--- START MATERIAL SUPPLIED ---

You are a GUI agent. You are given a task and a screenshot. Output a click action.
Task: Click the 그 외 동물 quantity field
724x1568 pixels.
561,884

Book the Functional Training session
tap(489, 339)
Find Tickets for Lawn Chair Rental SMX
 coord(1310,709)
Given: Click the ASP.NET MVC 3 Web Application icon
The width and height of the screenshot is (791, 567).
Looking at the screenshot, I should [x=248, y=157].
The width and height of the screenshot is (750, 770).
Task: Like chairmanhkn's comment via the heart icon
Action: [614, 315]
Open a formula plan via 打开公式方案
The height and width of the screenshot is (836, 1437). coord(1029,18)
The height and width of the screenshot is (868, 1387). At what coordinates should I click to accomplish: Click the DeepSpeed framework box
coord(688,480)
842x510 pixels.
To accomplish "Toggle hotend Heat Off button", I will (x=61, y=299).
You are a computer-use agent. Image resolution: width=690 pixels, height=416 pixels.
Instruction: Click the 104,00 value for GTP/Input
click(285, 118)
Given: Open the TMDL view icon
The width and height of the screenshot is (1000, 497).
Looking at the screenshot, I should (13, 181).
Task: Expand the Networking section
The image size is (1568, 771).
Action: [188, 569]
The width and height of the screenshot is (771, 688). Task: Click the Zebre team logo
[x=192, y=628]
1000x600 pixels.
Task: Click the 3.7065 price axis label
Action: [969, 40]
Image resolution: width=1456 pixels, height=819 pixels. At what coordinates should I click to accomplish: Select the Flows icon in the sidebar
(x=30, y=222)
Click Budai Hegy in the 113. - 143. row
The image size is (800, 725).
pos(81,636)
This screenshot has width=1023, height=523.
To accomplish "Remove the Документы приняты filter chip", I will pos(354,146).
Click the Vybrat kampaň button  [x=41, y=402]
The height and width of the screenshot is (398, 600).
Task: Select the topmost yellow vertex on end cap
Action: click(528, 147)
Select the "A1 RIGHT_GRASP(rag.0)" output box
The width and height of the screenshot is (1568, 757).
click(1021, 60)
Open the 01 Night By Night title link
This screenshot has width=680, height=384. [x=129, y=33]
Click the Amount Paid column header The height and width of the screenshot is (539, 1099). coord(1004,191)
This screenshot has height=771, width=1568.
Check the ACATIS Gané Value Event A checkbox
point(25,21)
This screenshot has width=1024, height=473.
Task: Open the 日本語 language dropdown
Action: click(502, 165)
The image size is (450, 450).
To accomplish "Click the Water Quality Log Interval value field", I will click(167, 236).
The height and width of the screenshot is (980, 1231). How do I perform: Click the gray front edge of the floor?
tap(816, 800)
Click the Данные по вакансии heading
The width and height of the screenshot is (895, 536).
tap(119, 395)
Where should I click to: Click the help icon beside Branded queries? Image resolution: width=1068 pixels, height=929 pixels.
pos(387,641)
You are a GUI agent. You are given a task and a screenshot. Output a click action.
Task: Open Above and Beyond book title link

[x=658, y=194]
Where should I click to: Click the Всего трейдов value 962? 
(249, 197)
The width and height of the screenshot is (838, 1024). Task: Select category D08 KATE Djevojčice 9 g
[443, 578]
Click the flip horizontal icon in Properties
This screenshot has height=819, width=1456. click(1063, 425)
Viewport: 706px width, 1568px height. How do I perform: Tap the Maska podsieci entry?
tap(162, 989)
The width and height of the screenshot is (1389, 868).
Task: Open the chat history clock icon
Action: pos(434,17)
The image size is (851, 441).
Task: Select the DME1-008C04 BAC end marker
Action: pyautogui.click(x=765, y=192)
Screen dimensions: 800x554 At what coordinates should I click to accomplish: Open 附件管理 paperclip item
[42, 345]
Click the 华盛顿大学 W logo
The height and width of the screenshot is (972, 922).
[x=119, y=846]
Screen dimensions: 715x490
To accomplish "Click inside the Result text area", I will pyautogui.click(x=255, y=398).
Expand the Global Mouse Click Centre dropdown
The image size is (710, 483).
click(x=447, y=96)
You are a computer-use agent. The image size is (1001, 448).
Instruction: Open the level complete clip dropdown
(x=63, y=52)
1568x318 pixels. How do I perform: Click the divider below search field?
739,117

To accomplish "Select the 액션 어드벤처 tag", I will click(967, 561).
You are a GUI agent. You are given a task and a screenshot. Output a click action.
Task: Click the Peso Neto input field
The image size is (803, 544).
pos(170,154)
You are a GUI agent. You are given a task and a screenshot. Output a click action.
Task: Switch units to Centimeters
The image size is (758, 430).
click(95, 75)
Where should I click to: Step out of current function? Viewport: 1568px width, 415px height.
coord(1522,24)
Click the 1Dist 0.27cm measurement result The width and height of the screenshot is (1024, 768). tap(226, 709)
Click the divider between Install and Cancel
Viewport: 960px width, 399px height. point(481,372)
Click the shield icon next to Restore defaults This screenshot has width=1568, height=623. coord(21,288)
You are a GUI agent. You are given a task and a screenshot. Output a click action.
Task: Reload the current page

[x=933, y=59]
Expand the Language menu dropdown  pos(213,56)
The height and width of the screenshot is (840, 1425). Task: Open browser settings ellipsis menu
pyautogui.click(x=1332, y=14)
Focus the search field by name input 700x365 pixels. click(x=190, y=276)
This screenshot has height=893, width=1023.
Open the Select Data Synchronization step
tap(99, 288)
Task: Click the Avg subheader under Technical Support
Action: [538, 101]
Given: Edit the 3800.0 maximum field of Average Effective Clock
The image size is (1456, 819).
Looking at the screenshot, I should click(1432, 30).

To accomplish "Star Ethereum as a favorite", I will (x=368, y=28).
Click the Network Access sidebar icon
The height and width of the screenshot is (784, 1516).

--- END MATERIAL SUPPLIED ---

:: TO BE DONE ::
Reproduce the records word for word, from the first line through the line containing "will (x=61, y=299).", including both of those lines.

:: FULL ANSWER ::
You are a GUI agent. You are given a task and a screenshot. Output a click action.
Task: Click the 그 외 동물 quantity field
724x1568 pixels.
561,884

Book the Functional Training session
tap(489, 339)
Find Tickets for Lawn Chair Rental SMX
 coord(1310,709)
Given: Click the ASP.NET MVC 3 Web Application icon
The width and height of the screenshot is (791, 567).
Looking at the screenshot, I should [x=248, y=157].
The width and height of the screenshot is (750, 770).
Task: Like chairmanhkn's comment via the heart icon
Action: [614, 315]
Open a formula plan via 打开公式方案
The height and width of the screenshot is (836, 1437). coord(1029,18)
The height and width of the screenshot is (868, 1387). At what coordinates should I click to accomplish: Click the DeepSpeed framework box
coord(688,480)
842x510 pixels.
To accomplish "Toggle hotend Heat Off button", I will (x=61, y=299).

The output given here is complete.